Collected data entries
◆ ◆ ◆ ◆ ◆ ◆ ◆

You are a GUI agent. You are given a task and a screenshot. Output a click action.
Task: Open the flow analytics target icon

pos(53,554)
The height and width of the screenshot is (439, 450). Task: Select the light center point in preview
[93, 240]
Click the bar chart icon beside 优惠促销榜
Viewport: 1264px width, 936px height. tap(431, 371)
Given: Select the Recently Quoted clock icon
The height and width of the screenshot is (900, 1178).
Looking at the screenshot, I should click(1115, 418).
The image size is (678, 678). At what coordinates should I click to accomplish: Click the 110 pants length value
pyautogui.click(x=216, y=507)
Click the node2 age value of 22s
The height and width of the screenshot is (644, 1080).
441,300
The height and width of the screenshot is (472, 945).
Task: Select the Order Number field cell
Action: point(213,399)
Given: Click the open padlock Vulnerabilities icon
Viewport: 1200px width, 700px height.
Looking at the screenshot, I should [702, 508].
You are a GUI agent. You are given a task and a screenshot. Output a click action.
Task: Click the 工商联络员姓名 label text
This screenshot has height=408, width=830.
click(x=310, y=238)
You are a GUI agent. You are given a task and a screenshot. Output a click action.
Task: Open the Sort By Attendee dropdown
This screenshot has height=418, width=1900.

◆ ◆ ◆ ◆ ◆ ◆ ◆

Required action:
From the first line to the last, set down every record exactly as written above.

Your response:
You are a GUI agent. You are given a task and a screenshot. Output a click action.
Task: Open the flow analytics target icon

pos(53,554)
The height and width of the screenshot is (439, 450). Task: Select the light center point in preview
[93, 240]
Click the bar chart icon beside 优惠促销榜
Viewport: 1264px width, 936px height. tap(431, 371)
Given: Select the Recently Quoted clock icon
The height and width of the screenshot is (900, 1178).
Looking at the screenshot, I should click(1115, 418).
The image size is (678, 678). At what coordinates should I click to accomplish: Click the 110 pants length value
pyautogui.click(x=216, y=507)
Click the node2 age value of 22s
The height and width of the screenshot is (644, 1080).
441,300
The height and width of the screenshot is (472, 945).
Task: Select the Order Number field cell
Action: point(213,399)
Given: Click the open padlock Vulnerabilities icon
Viewport: 1200px width, 700px height.
Looking at the screenshot, I should [702, 508].
You are a GUI agent. You are given a task and a screenshot. Output a click action.
Task: Click the 工商联络员姓名 label text
This screenshot has height=408, width=830.
click(x=310, y=238)
You are a GUI agent. You are given a task and a screenshot. Output a click action.
Task: Open the Sort By Attendee dropdown
This screenshot has height=418, width=1900.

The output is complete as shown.